Materialeffizienz bei Planung und Bauteil
Die vierte und neueste Generation der Polyblocks ist so
konzipiert, dass die Bausteine zu fast einhundert Prozent aus
Sekundärrohstoffen hergestellt werden können. Diese erreichen von
verschiedenen Industriebetrieben die Fabrik, werden dort gemischt
und am Fließband in Form gebracht. Kurze Abbindezeiten machen die
Blöcke schnell bereit für den Einsatz auf der Baustelle. Dank der
Software Polybuilder lässt sich die vor Ort benötigte Zahl
von Bausteinen exakt berechnen, bevor sie auf Paletten ausgeliefert
werden.
Gallerie
Zementfrei vom Fundament bis zum Dach
Nicht nur die Wände der Gebäude sollen zementfrei sein, sondern
auch das Fundament. Die Gebäude stehen deshalb auf Stahlfüßen. Auf
diese Einschraubfundamente wird ein Trägerrost geschraubt. Darauf
werden Grundleisten mit speziellen Noppen montiert, die die Basis
für die Wände bilden. In diese Leisten werden Gewindestangen
eingeschraubt, auf die die Polyblocks aufgefädelt werden. Ähnlich
wie Legosteine haben die Blöcke auf der Oberseite Noppen. Diese
ragen in die Unterseite des darüber sitzenden Blocks, sodass sie
sich miteinander verzahnen. Den oberen Abschluss der fertigen Wand
bildet wiederum eine Leiste. Über diese Leiste wird jeweils eine
Mutter auf die Gewindestangen geschraubt und so das System
verspannt. Dadurch entsteht die Stabilität des Gebäudes. Derart
simpel soll das Bauen mit Polyblocks auch für Unerfahrene möglich
sein.

Datenzeilen =
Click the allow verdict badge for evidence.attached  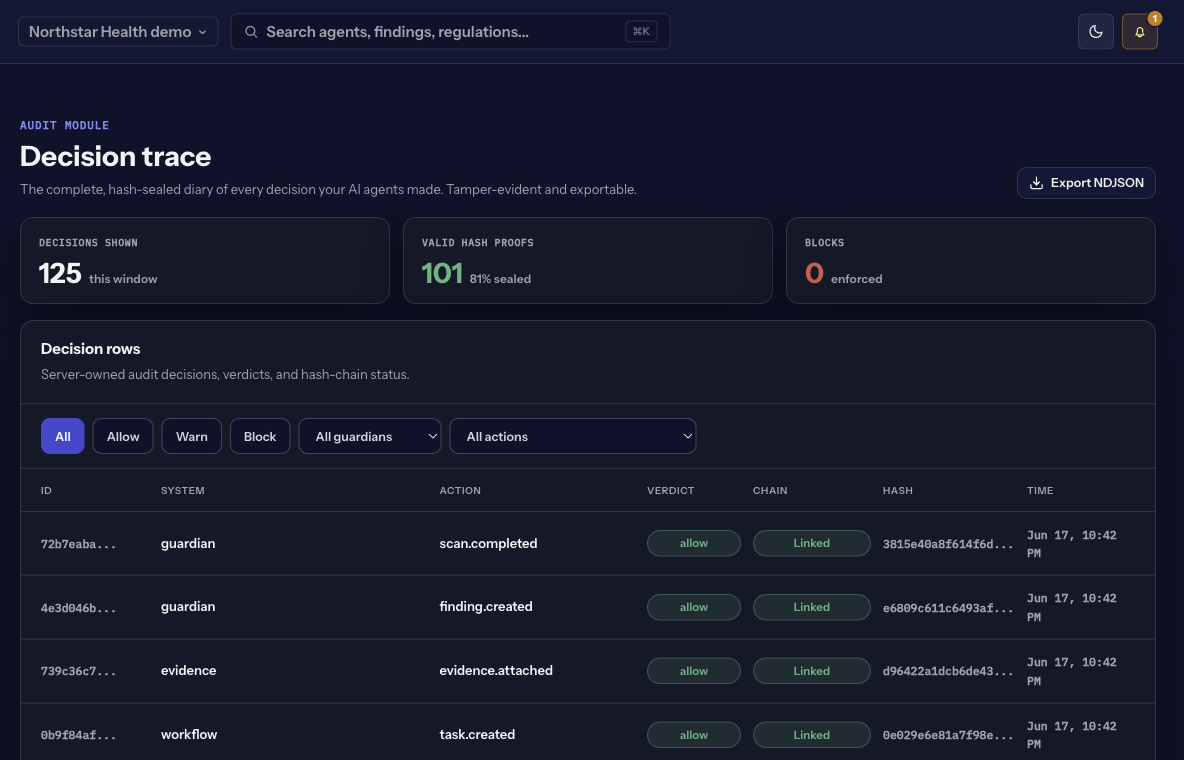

Aufgaben =
**a.** Fasse den Text über die Polyblocks in zwei Sätzen zusammen.
**b.** Bitte führe den Text über die Polyblocks nach seinem letzten Satz weiter.
Die Zeilen braucht man für die Bearbeitung nicht.

Lösungen =
**a.** Die neueste Generation der Polyblocks kann fast vollständig aus Sekundärrohstoffen hergestellt werden und bindet schnell ab, und ihre benötigte Anzahl lässt sich mit der Software Polybuilder vorab exakt berechnen. Die Gebäude stehen zementfrei auf Stahlfüßen, die Blöcke werden auf Gewindestangen aufgefädelt, greifen mit Noppen ineinander und werden mit aufgeschraubten Muttern verspannt, sodass das Bauen auch für Unerfahrene möglich sein soll.

**b.**
Gallerie
Vielseitige Geopolymere statt Zemente
Aktuell arbeitet das Unternehmen an der vierten
Block-Generation. Anfangs verwendete das Unternehmen noch Polymere
als Bindemittel, die jedoch überwiegend auf Rohöl
basierten. Der Vorzug der Geopolymere ist, dass sie aus
Nebenprodukten anderer Industrien hergestellt werden können.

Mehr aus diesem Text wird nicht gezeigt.